Set exercise A — Which IDEs does the Spark setup passage name as options for developing sbt-based Scala projects?
Set exercise B — Pick up the passage on Spark development tools after its final sentence and carry it forward in the same textbook voice.

Maven is the preferred build tool for building Java applications. This book is not talking about Spark application development in Java, but it is good to have Maven also installed in the system. Maven will come in handy if Spark is to be built from source. Visit https://maven.apache.org for downloading and installing Maven.

There are many Integrated Development Environments (IDEs) available for Scala as well as Java. It is a personal choice, and the developer can choose the tool of his/her choice for the language in which he/she is developing Spark applications.

Optional software installation

Spark REPL for Scala is a good start to get into the prototyping and testing of some small snippets of code. But when there is a need to develop, build, and package Spark applications in Scala, it is good to have sbt-based Scala projects and develop them using a supported IDE, including but not limited to Eclipse or IntelliJ IDEA. Visit the appropriate website for downloading and installing the preferred IDE for Scala.

Notebook style application development tools are very common these days among data analysts and researchers. This is akin to a lab notebook. In a typical lab notebook, there will be instructions, detailed descriptions, and steps to follow to conduct an experiment. Then the experiments are conducted. Once the experiments are completed, there will be results captured in the notebook. If all these constructs are combined together and fit into the context of a software program and modeled in a lab notebook format, there will be documentation, code, input, and the output generated by running the code. This will give a very good effect, especially if the programs generate a lot of charts and plots.

Tip

For those who are not familiar with notebook style application development IDEs, there is a very nice article entitled Interactive Notebooks: Sharing the Code that can be read from http://www.nature.com/news/interactive-notebooks-sharing-the-code-1.16261. As an optional software development IDE for Python, the IPython notebook is described in the following section. After the installation, get yourself familiar with the tool before getting into serious development with it.

IPython

In the case of Spark application development in Python, IPython provides an excellent notebook-style development tool, which is a Python language kernel for Jupyter. Spark can be integrated with IPython, so that when the Spark REPL for Python is invoked, it will start the IPython notebook. Then, create a notebook and start writing code in the notebook just like the way commands are given in the Spark REPL for Python. Visit http://ipython.org to download and install the IPython notebook. Once the installation is complete, invoke the IPython notebook interface and make sure that some example Python code is running fine. Invoke commands from the directory from where the notebooks are stored or where the notebooks are to be stored. Here, the IPython notebook is started from a temporary directory. When the following commands are invoked, it will open up the web interface and from there create a new notebook by clicking the New drop-down box and picking up the appropriate Python version.

Recorded data —
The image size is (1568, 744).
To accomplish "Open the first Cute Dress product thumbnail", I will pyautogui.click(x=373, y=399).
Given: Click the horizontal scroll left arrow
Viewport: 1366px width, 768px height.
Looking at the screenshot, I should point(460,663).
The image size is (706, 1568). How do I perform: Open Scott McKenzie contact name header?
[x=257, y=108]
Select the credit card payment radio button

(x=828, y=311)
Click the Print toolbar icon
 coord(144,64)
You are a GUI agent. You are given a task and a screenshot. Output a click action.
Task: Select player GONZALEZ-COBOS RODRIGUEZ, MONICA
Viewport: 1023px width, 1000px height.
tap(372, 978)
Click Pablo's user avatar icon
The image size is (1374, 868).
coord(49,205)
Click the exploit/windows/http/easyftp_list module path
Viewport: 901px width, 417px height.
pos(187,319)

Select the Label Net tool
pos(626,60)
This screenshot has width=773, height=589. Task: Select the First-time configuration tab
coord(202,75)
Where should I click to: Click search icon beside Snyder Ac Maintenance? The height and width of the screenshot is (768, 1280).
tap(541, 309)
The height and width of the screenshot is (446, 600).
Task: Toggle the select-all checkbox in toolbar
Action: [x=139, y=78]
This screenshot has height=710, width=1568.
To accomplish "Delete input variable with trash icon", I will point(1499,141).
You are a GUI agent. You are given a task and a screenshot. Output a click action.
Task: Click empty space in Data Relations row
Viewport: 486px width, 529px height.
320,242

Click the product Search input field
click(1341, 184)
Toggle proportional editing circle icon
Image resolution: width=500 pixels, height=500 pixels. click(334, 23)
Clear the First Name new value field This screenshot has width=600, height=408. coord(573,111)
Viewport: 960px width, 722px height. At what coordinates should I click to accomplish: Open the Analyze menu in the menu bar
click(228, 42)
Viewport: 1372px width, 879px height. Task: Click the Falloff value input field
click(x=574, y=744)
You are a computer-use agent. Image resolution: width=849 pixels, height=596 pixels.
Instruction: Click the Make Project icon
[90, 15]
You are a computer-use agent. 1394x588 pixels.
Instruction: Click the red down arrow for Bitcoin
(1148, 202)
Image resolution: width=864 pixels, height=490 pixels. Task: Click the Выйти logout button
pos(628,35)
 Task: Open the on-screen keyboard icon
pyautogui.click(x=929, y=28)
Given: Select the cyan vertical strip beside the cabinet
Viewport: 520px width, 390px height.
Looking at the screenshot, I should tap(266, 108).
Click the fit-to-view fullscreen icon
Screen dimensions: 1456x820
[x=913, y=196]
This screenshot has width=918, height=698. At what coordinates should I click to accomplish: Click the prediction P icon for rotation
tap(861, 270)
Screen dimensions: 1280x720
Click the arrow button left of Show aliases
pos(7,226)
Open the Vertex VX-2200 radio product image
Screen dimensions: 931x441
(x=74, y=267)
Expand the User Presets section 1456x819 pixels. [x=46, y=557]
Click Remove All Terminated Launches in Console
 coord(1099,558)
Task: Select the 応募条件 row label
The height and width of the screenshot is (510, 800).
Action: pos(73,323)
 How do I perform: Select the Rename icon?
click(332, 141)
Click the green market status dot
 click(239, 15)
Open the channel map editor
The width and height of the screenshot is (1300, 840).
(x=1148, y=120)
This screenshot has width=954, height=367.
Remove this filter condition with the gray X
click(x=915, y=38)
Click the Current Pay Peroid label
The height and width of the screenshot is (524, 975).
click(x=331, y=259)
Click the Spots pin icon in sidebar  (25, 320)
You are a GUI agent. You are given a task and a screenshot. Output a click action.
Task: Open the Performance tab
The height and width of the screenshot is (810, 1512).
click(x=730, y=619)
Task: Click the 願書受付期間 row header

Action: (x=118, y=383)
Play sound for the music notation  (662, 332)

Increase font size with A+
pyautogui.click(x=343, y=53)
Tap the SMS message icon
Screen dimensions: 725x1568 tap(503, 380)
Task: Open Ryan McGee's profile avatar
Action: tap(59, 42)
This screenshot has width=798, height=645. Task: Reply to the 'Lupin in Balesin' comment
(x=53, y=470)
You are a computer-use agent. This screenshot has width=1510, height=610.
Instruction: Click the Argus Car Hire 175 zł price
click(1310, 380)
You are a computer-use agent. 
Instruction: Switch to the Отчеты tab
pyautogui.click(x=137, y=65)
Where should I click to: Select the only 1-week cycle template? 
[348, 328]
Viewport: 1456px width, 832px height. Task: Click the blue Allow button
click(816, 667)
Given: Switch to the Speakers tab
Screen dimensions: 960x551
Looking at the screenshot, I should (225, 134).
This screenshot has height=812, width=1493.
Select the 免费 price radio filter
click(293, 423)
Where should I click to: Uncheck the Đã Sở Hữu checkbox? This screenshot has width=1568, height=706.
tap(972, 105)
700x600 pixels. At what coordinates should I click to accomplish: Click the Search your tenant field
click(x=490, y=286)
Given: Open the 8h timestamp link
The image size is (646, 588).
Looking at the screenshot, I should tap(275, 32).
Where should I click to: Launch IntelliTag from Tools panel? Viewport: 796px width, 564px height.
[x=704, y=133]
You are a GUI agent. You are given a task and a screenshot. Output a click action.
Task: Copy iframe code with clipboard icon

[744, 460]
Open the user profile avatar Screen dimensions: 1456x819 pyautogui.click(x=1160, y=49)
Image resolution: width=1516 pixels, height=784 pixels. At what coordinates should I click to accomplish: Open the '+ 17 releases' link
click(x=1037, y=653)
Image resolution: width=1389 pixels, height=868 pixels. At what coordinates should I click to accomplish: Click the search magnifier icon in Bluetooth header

Reply A — Eclipse or IntelliJ IDEA.

Reply B —
The following screenshot shows how to combine a markdown style documentation, a Python program, and the generated output together in an IPython notebook:

$ cd /Users/RajT/temp 
$ ipython notebook 

Figure 6

Figure 6 shows how the IPython notebook can be used to write simple Python programs. The IPython notebook can be configured as a shell of choice for Spark, and when the Spark REPL for Python is invoked, it will start up the IPython notebook and Spark application development can be done using IPython notebook. To achieve that, define the following environment variables in the appropriate user profile:

export PYSPARK_DRIVER_PYTHON=ipython 
export PYSPARK_DRIVER_PYTHON_OPTS='notebook' 

Now, instead of invoking the IPython notebook from the command prompt, invoke the Spark REPL for Python. Just like what has been done before, create a new IPython notebook and start writing Spark code in Python:

$ cd /Users/RajT/temp 
$ pyspark 

Take a look at the following screenshot:

Figure 7

Tip

In the standard Spark REPL for any language, it is possible to refer the files located in the local filesystem with their relative path. When the IPython notebook is being used, local files are to be referred with their full path.

RStudio

Among the R user community, the preferred IDE for R is the RStudio. RStudio can be used to develop Spark applications in R as well. Visit https://www.rstudio.com to download and install RStudio. Once the installation is complete, before running any Spark R code, it is mandatory to include the SparkR libraries and set some variables to make sure that the Spark R programs are running smoothly from RStudio. The following code snippet does that:

SPARK_HOME_DIR <- "/Users/RajT/source-code/spark-source/spark-2.0" 
Sys.setenv(SPARK_HOME=SPARK_HOME_DIR) 
.libPaths(c(file.path(Sys.getenv("SPARK_HOME"), "R", "lib"), .libPaths())) 
library(SparkR) 
spark <- sparkR.session(master="local[*]")

In the preceding R code, change the SPARK_HOME_DIR variable definition to point to the directory where Spark is installed. Figure 8 shows a sample run of the Spark R code from RStudio:

Figure 8

Once all the required software is installed, configured, and working as per the details given previously, the stage is set for Spark application development in Scala, Python, and R.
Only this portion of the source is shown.